Work item >> Repeat the data exactly, leaving out any image.

**** Data provided ****

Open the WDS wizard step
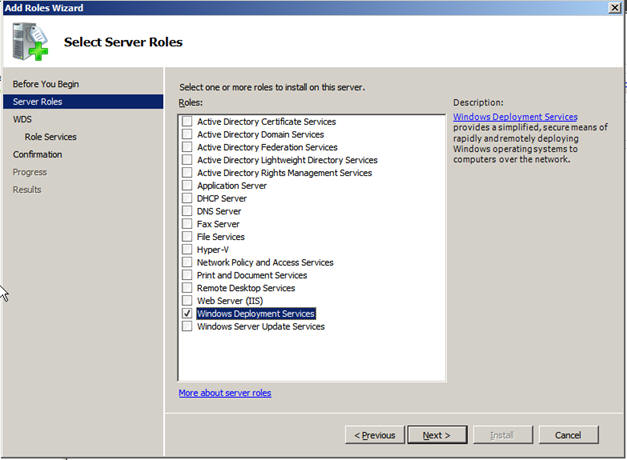[x=22, y=119]
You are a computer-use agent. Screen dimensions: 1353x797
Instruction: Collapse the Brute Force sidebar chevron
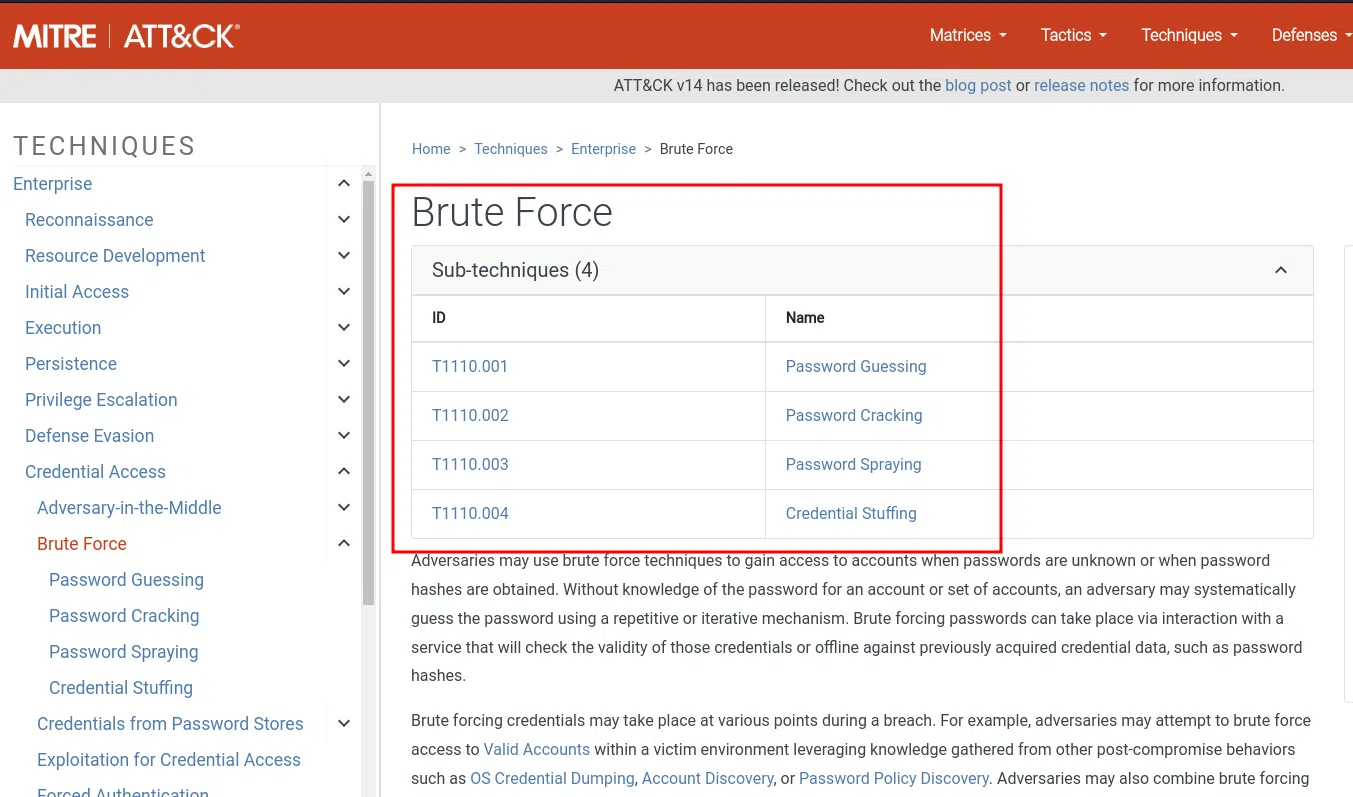pyautogui.click(x=343, y=544)
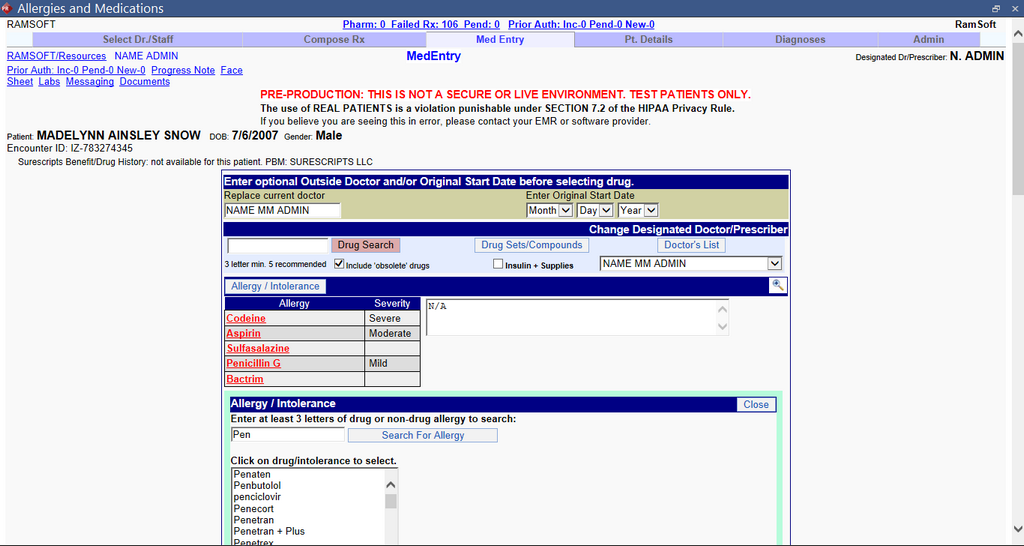Screen dimensions: 1024x546
Task: Open the Drug Sets/Compounds button
Action: point(531,245)
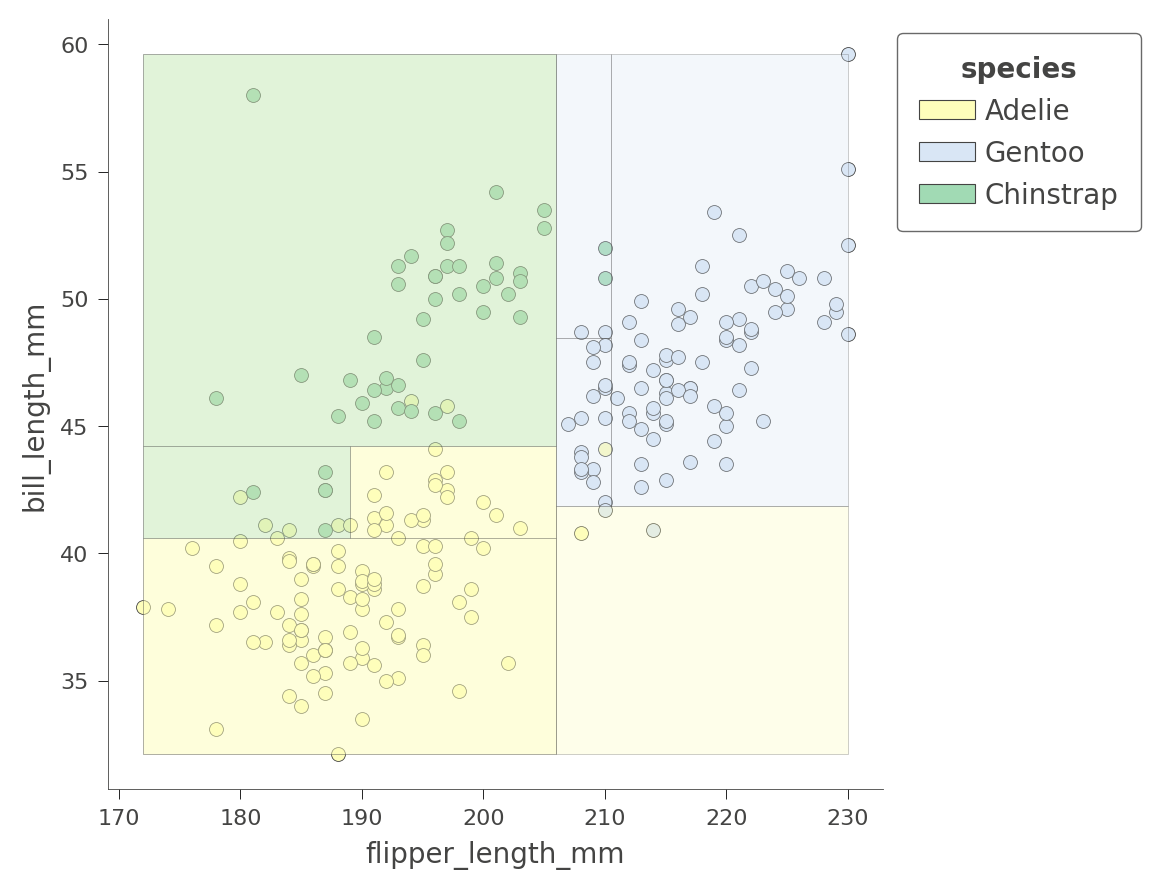Select the lowest Adelie point near bill length 32

pyautogui.click(x=338, y=754)
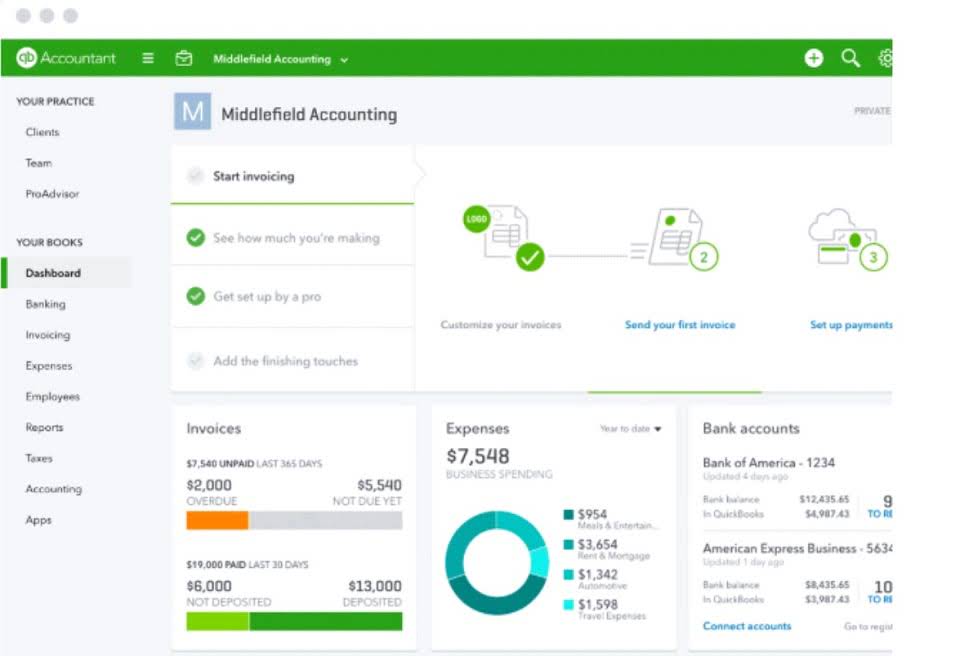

****

Output for this task >>
Open the WDS wizard step
[x=22, y=119]
You are a computer-use agent. Screen dimensions: 1353x797
Instruction: Collapse the Brute Force sidebar chevron
pyautogui.click(x=343, y=544)
Screen dimensions: 1024x546
Task: Open the Drug Sets/Compounds button
Action: point(531,245)
Select the lowest Adelie point near bill length 32

pyautogui.click(x=338, y=754)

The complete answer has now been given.